### Task directions
Swap "icon" for "symbol" in the listing, starting with the line that contains "Screen dimensions: 960x480" and going on through the line that contains "Action: tap(1863, 104)". Give back only those lines, with everything else left as it is.
--- BEGIN Entries supplied ---
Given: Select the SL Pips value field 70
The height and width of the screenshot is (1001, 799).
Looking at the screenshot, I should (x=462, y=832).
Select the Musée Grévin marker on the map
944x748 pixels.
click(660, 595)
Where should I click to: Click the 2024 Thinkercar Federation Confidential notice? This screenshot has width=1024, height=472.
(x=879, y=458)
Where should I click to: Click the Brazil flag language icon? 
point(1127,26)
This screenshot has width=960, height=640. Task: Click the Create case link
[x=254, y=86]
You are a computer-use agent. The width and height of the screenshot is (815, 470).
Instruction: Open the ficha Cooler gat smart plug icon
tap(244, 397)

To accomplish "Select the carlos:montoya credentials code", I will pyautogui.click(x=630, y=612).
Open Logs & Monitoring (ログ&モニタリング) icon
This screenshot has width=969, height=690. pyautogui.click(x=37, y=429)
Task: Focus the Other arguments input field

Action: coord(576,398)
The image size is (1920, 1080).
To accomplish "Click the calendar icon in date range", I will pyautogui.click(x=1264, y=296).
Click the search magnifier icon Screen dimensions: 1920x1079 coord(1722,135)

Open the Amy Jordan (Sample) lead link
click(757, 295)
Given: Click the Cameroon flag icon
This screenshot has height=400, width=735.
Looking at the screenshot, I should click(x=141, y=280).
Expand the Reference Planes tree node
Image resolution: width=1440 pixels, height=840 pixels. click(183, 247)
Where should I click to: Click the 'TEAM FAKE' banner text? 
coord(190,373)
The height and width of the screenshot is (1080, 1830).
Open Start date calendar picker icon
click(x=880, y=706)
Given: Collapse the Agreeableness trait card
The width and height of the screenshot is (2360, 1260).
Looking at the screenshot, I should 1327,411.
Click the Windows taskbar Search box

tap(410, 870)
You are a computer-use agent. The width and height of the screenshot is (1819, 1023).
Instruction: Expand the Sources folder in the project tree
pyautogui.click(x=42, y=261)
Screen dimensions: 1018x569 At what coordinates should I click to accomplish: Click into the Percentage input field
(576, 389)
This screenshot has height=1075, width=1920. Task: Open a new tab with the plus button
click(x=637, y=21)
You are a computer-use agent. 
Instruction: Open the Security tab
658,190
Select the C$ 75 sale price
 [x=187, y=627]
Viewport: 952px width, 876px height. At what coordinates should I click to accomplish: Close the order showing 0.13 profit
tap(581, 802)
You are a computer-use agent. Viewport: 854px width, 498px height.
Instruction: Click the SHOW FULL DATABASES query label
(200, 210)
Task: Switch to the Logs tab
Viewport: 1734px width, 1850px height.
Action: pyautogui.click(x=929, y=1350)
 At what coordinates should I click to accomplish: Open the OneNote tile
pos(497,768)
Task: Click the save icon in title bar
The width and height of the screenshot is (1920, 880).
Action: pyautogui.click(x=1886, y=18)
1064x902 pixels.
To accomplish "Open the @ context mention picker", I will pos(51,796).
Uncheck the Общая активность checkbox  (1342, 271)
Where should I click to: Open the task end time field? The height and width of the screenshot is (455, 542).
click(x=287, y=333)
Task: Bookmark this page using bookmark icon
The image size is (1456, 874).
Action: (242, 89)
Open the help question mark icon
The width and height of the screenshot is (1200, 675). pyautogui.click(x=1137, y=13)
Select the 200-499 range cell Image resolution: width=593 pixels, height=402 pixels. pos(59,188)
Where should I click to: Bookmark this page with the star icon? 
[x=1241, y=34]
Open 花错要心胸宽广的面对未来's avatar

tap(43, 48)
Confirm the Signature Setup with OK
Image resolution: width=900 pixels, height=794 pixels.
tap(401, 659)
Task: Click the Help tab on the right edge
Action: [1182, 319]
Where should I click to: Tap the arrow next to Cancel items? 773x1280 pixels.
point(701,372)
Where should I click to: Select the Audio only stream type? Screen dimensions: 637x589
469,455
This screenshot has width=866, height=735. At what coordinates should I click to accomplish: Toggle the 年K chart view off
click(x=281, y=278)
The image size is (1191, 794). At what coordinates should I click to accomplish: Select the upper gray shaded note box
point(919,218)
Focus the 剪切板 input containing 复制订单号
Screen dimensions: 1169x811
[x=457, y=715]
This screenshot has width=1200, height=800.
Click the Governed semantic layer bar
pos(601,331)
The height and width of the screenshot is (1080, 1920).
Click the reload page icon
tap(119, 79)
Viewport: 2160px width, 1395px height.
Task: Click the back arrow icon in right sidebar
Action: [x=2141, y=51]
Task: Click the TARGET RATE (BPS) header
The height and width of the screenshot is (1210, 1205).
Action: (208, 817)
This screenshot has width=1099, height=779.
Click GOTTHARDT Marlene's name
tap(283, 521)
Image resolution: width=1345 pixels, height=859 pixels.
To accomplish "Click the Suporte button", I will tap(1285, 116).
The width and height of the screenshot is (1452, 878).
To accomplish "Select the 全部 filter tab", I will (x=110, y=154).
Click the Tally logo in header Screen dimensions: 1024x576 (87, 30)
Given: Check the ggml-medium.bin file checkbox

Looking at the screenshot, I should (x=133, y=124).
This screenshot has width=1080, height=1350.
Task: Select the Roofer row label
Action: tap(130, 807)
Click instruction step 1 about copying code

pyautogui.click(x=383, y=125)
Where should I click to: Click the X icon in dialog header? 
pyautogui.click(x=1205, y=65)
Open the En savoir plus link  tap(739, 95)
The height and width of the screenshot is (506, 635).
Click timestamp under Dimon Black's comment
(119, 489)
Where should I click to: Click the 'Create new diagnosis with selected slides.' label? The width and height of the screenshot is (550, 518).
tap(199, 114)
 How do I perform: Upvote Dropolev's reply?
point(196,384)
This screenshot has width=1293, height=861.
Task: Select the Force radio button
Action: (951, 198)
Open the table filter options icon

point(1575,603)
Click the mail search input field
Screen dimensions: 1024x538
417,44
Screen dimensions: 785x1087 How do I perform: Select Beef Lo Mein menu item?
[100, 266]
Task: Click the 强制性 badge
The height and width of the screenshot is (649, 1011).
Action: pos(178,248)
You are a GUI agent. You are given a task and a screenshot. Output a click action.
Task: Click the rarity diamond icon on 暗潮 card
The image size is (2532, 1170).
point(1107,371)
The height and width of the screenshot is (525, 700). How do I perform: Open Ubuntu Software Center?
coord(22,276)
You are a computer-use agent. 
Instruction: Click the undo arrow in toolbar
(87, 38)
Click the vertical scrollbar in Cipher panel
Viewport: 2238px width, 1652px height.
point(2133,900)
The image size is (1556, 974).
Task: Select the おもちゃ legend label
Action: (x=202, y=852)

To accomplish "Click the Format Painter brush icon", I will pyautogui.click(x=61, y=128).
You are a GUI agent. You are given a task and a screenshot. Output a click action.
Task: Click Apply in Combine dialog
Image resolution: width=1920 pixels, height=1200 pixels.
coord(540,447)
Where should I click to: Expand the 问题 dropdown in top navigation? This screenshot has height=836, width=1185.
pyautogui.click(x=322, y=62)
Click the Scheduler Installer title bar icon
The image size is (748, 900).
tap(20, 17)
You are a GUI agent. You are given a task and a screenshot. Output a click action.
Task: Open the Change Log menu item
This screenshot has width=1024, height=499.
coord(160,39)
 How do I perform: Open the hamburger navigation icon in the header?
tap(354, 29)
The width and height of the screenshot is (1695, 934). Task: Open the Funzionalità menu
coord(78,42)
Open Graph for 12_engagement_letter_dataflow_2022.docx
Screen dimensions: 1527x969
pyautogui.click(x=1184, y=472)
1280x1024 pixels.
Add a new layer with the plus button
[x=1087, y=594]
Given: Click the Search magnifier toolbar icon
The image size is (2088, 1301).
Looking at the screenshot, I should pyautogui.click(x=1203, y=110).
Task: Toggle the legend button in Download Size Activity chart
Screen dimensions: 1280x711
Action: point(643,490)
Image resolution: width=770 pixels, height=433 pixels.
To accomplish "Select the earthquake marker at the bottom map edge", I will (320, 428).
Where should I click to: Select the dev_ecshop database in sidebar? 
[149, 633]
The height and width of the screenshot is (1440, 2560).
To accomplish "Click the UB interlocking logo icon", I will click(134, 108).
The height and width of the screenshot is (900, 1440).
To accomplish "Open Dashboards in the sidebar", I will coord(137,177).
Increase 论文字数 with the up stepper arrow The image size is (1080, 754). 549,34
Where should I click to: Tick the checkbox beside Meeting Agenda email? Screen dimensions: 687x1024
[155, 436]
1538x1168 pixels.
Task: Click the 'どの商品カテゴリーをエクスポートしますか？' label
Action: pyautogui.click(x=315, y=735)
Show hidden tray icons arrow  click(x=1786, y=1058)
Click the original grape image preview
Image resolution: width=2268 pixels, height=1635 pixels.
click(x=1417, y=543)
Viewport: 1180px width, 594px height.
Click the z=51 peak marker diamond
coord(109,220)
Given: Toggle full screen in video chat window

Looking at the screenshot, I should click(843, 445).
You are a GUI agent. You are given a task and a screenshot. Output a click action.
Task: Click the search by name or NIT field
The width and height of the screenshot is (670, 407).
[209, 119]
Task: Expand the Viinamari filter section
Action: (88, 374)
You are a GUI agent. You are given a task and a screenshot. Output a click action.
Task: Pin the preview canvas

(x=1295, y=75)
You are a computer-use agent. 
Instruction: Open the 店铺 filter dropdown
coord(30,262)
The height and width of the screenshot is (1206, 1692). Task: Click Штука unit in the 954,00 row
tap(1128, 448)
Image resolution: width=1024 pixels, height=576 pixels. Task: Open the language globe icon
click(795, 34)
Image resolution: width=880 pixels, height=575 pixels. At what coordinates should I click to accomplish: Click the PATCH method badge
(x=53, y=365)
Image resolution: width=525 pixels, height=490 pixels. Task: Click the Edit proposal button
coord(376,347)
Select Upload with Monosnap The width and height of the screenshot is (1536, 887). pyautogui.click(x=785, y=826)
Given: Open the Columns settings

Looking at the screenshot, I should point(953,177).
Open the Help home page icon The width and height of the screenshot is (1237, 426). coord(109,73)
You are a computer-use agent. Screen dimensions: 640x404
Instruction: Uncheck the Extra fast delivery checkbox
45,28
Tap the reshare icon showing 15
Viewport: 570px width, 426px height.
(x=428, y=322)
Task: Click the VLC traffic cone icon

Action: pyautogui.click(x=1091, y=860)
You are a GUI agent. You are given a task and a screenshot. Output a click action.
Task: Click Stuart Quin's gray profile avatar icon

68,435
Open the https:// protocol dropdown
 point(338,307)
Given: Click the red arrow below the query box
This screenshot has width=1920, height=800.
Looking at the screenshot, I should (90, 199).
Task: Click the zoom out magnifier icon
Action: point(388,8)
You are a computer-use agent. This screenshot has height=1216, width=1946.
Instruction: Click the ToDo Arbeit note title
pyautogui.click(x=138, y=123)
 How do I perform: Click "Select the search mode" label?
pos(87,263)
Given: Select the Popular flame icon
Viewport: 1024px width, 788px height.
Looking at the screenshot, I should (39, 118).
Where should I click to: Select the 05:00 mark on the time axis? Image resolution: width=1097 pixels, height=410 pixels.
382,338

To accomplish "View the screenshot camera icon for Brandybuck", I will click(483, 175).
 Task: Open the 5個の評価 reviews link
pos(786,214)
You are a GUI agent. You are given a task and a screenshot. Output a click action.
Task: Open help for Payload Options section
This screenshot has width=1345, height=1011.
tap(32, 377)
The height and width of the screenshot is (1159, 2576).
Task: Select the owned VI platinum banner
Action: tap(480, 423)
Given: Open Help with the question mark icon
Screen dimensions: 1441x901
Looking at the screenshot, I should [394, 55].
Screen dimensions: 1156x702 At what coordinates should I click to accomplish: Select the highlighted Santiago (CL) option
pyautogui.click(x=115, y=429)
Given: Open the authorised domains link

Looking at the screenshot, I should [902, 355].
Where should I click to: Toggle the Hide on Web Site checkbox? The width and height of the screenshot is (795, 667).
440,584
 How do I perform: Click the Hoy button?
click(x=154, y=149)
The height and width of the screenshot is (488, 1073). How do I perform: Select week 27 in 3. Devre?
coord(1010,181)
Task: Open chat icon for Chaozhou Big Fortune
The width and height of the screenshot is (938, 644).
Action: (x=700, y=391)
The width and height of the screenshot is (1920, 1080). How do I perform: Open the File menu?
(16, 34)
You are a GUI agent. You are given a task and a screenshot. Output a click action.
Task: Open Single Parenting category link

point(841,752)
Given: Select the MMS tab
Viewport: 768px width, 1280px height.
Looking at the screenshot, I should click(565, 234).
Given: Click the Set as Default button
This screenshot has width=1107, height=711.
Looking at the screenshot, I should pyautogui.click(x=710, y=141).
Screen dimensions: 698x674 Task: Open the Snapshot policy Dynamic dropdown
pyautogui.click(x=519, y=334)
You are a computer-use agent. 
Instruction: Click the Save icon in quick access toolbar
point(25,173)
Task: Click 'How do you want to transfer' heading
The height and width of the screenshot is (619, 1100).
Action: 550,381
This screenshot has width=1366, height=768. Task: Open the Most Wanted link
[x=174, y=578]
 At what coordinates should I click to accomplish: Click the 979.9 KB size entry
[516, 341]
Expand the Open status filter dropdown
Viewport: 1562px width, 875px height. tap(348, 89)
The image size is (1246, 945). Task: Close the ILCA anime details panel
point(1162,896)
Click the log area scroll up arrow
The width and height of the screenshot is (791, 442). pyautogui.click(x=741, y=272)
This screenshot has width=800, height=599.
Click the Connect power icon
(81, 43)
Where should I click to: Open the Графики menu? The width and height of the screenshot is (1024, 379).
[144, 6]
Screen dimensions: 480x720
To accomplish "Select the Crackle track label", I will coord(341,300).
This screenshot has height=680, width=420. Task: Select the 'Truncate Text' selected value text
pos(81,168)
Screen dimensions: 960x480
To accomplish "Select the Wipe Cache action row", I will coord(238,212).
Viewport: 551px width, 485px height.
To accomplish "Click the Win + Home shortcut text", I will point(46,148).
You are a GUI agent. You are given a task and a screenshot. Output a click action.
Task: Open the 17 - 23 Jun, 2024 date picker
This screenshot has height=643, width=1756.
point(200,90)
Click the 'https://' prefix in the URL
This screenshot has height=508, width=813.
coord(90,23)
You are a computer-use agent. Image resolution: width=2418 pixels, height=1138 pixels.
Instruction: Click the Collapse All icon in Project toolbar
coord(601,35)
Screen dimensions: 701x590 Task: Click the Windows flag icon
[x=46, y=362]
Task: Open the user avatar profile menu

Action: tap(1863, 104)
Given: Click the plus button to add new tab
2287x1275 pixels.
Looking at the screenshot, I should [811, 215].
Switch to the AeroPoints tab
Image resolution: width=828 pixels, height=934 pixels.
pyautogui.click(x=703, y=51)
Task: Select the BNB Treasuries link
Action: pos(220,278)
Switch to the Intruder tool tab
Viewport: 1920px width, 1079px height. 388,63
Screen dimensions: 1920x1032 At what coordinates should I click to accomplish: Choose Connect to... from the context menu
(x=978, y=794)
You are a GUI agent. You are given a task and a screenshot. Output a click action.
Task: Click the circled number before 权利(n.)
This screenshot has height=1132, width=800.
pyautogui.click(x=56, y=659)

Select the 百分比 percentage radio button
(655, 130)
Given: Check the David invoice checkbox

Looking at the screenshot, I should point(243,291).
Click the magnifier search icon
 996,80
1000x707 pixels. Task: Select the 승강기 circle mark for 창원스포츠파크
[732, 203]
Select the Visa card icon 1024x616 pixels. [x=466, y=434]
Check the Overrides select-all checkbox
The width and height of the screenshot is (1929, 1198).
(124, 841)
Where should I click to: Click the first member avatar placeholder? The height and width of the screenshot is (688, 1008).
--- END Entries supplied ---
### Task response
Screen dimensions: 960x480
To accomplish "Select the Wipe Cache action row", I will coord(238,212).
Viewport: 551px width, 485px height.
To accomplish "Click the Win + Home shortcut text", I will point(46,148).
You are a GUI agent. You are given a task and a screenshot. Output a click action.
Task: Open the 17 - 23 Jun, 2024 date picker
This screenshot has height=643, width=1756.
point(200,90)
Click the 'https://' prefix in the URL
This screenshot has height=508, width=813.
coord(90,23)
You are a computer-use agent. Image resolution: width=2418 pixels, height=1138 pixels.
Instruction: Click the Collapse All symbol in Project toolbar
coord(601,35)
Screen dimensions: 701x590 Task: Click the Windows flag symbol
[x=46, y=362]
Task: Open the user avatar profile menu

Action: tap(1863, 104)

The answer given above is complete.